Given problem:
Copy out the items between the line holding "Where should I click to: Open the project" and the line holding "point(47,40)", inclusive, with every "screenshot" changed to "screen capture" and nothing else altered.

[Entries from a dataset]
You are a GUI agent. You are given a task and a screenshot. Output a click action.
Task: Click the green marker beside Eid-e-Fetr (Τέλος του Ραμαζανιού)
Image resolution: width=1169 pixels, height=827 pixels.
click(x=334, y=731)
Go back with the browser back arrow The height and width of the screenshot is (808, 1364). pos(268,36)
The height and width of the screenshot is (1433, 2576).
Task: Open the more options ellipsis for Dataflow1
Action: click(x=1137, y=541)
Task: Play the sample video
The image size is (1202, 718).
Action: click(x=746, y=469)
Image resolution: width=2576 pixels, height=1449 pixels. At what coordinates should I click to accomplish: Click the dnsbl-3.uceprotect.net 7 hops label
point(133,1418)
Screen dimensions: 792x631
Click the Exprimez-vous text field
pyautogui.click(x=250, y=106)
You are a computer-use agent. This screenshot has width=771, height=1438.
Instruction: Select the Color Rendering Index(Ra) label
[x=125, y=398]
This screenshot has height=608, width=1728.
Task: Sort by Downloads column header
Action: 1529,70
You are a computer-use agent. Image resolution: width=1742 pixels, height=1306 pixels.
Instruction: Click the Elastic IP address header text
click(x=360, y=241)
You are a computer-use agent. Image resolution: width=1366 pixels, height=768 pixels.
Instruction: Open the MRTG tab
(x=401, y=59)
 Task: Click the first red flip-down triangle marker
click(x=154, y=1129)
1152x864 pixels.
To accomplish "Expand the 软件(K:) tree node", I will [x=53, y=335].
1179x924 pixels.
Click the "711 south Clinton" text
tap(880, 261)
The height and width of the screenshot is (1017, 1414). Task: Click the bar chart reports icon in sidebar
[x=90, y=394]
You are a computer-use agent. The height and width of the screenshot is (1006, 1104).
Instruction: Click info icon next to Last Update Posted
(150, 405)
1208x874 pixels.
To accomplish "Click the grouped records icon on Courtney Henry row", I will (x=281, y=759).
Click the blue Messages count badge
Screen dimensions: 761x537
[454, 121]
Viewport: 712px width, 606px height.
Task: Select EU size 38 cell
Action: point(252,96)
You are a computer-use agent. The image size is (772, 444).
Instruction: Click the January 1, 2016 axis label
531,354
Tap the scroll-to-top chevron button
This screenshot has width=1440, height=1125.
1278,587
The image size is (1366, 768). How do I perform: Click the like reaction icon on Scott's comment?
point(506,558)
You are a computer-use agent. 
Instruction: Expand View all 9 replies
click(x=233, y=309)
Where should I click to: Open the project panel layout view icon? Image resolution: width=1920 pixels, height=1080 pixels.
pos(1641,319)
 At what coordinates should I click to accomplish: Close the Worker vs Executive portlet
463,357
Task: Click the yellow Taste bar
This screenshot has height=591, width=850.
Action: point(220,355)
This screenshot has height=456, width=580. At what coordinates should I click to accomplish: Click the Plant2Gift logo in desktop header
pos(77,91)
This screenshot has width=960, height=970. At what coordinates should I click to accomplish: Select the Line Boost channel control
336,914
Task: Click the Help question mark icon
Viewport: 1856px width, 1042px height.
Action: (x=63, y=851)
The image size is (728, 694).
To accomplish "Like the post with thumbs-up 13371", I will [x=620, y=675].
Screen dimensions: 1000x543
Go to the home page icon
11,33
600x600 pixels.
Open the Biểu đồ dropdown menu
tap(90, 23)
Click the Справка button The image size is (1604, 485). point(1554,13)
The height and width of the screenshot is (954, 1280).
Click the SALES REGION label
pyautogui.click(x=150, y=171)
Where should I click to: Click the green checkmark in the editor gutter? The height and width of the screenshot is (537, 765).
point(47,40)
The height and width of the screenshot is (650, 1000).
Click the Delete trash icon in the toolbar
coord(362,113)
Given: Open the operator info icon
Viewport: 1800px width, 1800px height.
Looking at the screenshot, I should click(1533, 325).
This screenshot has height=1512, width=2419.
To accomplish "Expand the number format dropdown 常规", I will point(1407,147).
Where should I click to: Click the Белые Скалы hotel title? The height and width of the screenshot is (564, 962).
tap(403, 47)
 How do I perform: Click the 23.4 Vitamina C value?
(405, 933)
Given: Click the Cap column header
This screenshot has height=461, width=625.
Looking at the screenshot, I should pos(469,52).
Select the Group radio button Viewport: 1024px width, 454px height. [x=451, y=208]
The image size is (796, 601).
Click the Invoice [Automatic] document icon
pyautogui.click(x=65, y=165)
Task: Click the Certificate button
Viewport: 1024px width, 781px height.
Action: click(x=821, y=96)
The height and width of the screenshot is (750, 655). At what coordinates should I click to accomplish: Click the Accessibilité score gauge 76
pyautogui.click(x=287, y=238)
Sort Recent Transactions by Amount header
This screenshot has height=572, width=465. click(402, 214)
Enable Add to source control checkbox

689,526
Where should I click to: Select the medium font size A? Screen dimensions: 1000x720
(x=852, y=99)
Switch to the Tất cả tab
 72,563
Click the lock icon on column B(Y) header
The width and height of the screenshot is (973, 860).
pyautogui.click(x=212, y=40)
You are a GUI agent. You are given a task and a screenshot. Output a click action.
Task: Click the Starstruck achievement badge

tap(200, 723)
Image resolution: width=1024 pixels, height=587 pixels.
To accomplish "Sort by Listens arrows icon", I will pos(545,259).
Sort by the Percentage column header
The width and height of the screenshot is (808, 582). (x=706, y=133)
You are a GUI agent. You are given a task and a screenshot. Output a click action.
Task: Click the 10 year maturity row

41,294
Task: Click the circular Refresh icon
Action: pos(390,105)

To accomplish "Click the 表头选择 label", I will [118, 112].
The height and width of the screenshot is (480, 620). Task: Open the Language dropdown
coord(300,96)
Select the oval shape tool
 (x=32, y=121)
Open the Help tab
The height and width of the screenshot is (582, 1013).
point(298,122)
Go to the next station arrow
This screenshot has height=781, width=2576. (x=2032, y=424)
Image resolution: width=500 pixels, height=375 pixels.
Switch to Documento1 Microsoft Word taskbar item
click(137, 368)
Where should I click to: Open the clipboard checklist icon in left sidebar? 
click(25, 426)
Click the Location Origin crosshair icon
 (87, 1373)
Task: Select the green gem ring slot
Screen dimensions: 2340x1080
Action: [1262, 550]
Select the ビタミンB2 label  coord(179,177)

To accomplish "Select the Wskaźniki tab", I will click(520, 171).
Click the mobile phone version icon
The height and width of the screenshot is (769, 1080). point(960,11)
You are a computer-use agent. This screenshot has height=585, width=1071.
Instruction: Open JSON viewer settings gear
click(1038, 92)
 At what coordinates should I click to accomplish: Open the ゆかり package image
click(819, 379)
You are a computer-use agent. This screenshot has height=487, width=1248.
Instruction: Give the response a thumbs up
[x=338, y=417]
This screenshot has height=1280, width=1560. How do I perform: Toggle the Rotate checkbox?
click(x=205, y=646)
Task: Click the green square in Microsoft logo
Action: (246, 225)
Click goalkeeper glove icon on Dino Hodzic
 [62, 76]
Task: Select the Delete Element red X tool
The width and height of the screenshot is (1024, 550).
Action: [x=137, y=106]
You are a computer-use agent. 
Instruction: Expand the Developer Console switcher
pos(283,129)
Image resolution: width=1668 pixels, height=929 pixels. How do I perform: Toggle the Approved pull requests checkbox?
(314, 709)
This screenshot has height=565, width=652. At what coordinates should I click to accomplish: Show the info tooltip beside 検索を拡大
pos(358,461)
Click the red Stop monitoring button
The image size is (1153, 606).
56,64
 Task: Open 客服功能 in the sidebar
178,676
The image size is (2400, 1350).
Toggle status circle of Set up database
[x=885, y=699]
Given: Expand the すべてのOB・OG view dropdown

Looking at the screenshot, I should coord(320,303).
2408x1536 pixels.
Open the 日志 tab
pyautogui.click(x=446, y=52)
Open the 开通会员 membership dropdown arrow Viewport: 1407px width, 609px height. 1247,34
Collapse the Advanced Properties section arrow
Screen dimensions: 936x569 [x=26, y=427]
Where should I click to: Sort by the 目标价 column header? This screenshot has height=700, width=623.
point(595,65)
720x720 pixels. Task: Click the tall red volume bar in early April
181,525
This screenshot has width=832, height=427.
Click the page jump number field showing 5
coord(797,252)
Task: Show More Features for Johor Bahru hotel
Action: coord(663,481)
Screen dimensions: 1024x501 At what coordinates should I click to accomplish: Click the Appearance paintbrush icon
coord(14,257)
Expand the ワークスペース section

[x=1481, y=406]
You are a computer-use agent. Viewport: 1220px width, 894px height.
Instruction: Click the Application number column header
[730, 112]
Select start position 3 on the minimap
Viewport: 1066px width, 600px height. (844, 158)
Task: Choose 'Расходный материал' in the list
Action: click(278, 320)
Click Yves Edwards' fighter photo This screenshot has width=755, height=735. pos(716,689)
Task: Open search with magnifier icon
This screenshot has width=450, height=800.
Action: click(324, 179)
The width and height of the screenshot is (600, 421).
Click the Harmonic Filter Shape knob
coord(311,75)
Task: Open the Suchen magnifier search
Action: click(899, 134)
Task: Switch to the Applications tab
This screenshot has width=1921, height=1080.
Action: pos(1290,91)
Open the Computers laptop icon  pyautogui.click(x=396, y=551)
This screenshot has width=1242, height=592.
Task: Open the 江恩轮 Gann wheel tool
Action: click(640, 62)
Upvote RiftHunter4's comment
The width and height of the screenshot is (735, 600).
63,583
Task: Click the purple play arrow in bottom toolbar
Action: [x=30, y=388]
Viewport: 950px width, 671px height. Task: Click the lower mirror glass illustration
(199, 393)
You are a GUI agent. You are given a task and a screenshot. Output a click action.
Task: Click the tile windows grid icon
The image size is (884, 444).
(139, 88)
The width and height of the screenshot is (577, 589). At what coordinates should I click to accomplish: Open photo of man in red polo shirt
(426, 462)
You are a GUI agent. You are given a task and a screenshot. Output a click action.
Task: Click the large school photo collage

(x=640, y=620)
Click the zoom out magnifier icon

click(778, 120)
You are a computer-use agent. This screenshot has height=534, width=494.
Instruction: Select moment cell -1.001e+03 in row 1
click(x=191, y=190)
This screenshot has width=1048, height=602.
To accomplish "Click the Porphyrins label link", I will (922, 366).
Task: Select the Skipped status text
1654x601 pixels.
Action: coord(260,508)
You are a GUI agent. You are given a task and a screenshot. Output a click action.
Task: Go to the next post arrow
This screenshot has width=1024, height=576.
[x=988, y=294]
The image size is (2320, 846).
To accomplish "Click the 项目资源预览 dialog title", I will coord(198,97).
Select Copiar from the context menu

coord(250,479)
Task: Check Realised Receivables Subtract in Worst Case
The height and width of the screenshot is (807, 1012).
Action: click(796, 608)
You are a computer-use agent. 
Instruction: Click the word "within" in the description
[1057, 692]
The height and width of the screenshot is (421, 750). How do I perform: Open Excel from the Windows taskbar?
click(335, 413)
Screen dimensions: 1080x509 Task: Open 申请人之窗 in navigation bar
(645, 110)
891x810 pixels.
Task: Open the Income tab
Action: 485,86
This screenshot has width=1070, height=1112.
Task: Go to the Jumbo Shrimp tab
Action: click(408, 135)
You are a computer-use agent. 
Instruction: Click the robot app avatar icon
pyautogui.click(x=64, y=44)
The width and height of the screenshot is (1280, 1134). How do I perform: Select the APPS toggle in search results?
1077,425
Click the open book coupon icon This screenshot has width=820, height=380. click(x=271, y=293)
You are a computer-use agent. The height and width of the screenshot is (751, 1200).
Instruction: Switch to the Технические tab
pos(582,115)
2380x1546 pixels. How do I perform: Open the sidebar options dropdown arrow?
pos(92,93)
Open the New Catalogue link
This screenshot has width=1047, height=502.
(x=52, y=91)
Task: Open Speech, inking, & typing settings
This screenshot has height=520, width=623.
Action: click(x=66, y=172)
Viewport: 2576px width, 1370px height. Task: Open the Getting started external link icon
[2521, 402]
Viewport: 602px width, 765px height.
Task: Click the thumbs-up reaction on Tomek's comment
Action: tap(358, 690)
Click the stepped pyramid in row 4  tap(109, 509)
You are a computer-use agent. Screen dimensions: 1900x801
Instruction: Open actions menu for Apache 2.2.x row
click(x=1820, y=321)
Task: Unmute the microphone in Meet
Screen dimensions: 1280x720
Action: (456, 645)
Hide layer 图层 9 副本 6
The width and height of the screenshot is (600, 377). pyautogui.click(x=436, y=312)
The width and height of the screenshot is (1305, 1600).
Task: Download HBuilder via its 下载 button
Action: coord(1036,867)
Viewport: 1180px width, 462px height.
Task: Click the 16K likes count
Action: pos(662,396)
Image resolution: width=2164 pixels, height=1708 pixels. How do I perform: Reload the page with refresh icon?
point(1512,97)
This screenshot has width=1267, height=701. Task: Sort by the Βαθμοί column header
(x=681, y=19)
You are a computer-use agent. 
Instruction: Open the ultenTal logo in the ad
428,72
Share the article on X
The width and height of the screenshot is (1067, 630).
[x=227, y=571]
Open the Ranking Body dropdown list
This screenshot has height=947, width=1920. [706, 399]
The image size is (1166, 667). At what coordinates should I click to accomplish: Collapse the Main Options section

Result:
Where should I click to: Open the project panel layout view icon? Image resolution: width=1920 pixels, height=1080 pixels.
pos(1641,319)
 At what coordinates should I click to accomplish: Close the Worker vs Executive portlet
463,357
Task: Click the yellow Taste bar
This screen capture has height=591, width=850.
Action: point(220,355)
This screen capture has height=456, width=580. At what coordinates should I click to accomplish: Click the Plant2Gift logo in desktop header
pos(77,91)
This screen capture has width=960, height=970. At what coordinates should I click to accomplish: Select the Line Boost channel control
336,914
Task: Click the Help question mark icon
Viewport: 1856px width, 1042px height.
Action: (x=63, y=851)
The image size is (728, 694).
To accomplish "Like the post with thumbs-up 13371", I will [x=620, y=675].
Screen dimensions: 1000x543
Go to the home page icon
11,33
600x600 pixels.
Open the Biểu đồ dropdown menu
tap(90, 23)
Click the Справка button The image size is (1604, 485). point(1554,13)
The height and width of the screen capture is (954, 1280).
Click the SALES REGION label
pyautogui.click(x=150, y=171)
Where should I click to: Click the green checkmark in the editor gutter? The height and width of the screen capture is (537, 765).
point(47,40)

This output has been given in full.